Stadion Wybrzeża nie był do tej pory szczęśliwy dla żużlowców z Gniezna. Dość powiedzieć, że do niedzieli z tarczą wyjeżdżali stamtąd zaledwie dwa razy. Pierwszy raz triumfowali w Gdańsku w 1980 roku, natomiast drugie zwycięstwo odnotowali dziesięć lat później. Wówczas w składzie Startu pierwsze skrzypce grał Jacek Gomólski, który na torze Wybrzeża wywalczył 14 punktów. Niewiele ustępował mu Tomasz Fajfer, który do ogólnego dorobku całego zespołu dopisał 9 punktów. 21 lat od tego wydarzenia historię Startu piszą ich potomkowie: siedemnastoletni Oskar i rok starszy Kacper.

Co prawda w niedzielę Fajfera zabrakło w Gdańsku (zastąpił go Simon Gustafsson), ale za to z dobrej strony zaprezentował się młodszy z braci Gomólskich, który na torze faworyta do awansu wywalczył 7 punktów. - Co prawda jestem z siebie zadowolony, ale wiem, że mogło być jeszcze lepiej - mówi "Gomóła". - W pierwszym moim starcie dobraliśmy złe przełożenia, przez co na łukach motocykl był tak słaby, że miałem wrażenie, że zaraz zgaśnie. Później dokonaliśmy korekty i wygrałem - dodaje. Istotne jest, że w drugim swoim wyścigu jeden z ulubieńców gnieźnieńskich kibiców wykręcił najlepszy czas dnia, co dotąd nie zdarzało mu się często, ale przede wszystkim w Gnieźnie.

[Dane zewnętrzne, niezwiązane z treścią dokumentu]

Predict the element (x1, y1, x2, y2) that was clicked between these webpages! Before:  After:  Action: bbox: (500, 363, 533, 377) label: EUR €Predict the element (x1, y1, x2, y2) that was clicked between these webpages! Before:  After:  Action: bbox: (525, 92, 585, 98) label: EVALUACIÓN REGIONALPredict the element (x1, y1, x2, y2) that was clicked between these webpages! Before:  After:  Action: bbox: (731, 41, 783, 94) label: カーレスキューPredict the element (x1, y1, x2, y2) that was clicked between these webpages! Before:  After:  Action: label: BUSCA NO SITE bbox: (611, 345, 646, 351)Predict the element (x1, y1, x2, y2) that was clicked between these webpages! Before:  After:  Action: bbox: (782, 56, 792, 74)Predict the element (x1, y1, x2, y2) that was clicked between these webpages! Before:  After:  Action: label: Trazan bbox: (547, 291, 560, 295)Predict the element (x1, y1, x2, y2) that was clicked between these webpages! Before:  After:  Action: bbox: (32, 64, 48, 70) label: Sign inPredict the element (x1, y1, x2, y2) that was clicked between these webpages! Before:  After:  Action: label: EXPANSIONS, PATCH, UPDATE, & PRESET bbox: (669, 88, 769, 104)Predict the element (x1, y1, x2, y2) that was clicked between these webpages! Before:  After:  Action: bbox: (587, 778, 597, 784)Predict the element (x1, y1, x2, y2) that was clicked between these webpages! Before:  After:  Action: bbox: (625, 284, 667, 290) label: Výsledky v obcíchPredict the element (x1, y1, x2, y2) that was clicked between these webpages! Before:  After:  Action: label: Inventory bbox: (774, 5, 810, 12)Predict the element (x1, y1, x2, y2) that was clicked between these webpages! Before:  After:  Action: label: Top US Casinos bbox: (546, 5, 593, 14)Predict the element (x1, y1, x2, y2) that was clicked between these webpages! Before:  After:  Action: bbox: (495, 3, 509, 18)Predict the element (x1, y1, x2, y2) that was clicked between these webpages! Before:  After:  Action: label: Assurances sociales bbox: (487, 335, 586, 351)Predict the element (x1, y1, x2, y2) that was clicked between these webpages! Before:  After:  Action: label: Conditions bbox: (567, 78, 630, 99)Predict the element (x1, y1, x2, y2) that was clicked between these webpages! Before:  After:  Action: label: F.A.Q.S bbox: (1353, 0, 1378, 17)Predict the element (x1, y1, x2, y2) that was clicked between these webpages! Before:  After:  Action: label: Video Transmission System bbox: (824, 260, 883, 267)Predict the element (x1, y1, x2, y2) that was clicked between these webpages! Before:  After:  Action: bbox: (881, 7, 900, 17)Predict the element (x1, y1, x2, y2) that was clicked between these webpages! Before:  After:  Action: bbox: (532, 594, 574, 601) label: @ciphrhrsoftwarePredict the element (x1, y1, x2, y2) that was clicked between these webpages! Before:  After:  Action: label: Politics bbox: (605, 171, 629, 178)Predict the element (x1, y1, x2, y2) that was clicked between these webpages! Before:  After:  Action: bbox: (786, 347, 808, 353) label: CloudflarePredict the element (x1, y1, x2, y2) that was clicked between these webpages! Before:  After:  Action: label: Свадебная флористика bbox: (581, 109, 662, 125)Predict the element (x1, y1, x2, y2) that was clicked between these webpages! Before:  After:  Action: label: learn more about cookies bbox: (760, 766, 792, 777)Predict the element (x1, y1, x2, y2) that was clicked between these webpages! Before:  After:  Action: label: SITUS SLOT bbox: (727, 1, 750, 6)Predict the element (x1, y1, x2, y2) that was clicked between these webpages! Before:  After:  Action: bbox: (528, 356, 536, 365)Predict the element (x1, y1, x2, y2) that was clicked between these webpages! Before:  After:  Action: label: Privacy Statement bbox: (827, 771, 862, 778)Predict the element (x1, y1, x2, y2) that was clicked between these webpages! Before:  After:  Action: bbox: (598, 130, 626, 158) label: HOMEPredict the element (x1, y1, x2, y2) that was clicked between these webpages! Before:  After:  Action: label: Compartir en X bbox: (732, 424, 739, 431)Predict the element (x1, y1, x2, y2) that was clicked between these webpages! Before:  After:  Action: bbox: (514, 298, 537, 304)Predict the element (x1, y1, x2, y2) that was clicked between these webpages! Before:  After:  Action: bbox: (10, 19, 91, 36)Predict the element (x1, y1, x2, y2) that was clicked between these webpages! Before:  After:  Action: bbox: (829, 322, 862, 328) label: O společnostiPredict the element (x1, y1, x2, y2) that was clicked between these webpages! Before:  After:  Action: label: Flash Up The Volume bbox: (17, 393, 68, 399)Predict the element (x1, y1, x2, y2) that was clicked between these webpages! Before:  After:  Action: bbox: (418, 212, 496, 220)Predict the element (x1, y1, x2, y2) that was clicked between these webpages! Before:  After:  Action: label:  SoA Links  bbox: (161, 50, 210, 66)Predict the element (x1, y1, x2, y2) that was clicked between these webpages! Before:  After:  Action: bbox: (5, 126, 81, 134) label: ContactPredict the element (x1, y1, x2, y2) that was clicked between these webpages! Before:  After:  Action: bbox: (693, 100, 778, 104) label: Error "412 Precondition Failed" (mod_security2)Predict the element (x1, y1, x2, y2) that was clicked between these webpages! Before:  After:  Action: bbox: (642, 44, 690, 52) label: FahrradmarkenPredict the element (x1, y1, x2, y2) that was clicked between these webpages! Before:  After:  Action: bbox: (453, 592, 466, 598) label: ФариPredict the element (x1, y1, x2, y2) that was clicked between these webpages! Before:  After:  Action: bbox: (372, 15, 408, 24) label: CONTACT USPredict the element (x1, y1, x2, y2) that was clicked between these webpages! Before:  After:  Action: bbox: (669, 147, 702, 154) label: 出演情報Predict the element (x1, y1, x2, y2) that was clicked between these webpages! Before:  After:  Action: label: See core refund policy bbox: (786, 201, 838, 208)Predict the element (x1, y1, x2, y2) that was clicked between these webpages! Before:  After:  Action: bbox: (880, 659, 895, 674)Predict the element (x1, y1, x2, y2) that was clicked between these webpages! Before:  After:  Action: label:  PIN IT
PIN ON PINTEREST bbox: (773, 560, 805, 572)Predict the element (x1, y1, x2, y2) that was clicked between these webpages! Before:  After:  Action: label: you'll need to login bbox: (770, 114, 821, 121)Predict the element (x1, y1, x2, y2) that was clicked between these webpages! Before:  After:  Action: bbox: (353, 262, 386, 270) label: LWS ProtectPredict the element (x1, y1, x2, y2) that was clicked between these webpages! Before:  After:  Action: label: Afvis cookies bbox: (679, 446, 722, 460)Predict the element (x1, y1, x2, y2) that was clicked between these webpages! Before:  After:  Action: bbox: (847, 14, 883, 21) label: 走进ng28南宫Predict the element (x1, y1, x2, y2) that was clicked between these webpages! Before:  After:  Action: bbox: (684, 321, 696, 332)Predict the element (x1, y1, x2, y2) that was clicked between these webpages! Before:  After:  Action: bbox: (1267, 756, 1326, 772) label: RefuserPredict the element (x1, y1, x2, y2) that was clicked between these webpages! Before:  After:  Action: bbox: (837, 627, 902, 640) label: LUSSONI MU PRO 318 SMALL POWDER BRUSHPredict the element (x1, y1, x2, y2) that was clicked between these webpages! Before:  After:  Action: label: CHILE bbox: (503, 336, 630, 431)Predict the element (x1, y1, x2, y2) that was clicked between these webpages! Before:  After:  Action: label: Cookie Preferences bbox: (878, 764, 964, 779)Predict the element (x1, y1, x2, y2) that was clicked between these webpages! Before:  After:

Gomólski podczas skutecznego ataku na pozycję Zetterstroema

- W następnym biegu prowadziłem, ale sędzia przerwał bieg i w powtórce byłem dopiero trzeci. Szkoda. Mam pecha, bo rok temu przytrafiło mi się tutaj to samo - wspomina. - W kolejnym swoim starcie dopiero na dystansie wyprzedził mnie Paweł (Hlib). Co prawda popełniłem mały błąd, ale walka była fair i Paweł okazał się po prostu lepszy. W ostatnim biegu upadłem, ale uważam, że zostałem wykluczony zupełnie niesłusznie. Walka była ostra, ale wydaje mi się, że to nie ja zawiniłem. Wypuściłem motocykl i chwilę później leżałem na torze. Wszystko działo się bardzo szybko. Zderzyłem się z Dawidem (Stachyrą) i upadłem. Uważam, że to nie ja zawiniłem, ale trudno. Sędzia podjął taką, a nie inną decyzję i muszę ją uszanować.

Po upadku Gomólski długo nie podnosił się z toru, bowiem cały incydent wyglądał na poważny. - Wszystko jest ok - uspokaja osiemnastolatek. - Co prawda wszystko mnie boli, ale to jest przecież sport kontaktowy. Szkoda nowej ramy, bo dzisiaj startowałem na niej po raz pierwszy.

Po zawodach gnieźnianie długo dziękowali swoim kibicom za doping, ale przede wszystkim za obecność. Należy odnotować, że ci szczelnie wypełnili cały przeznaczony dla siebie sektor, a ponadto byli rozproszeni po całym stadionie. - Naszym kibicom należą się olbrzymie podziękowania - mówi "Gomóła", który sam wcześniej dziękował im doping bezpośrednio z wysokości sektora. - Jeździmy dla nich. Dla nich wygrywamy. Cieszę się, że dzisiaj spełniliśmy pokładane w nas nadzieje i daliśmy im tyle radości. Było tak głośno, że momentami czuliśmy się jak u siebie. Aż chciało się jeździć i walczyć na całego!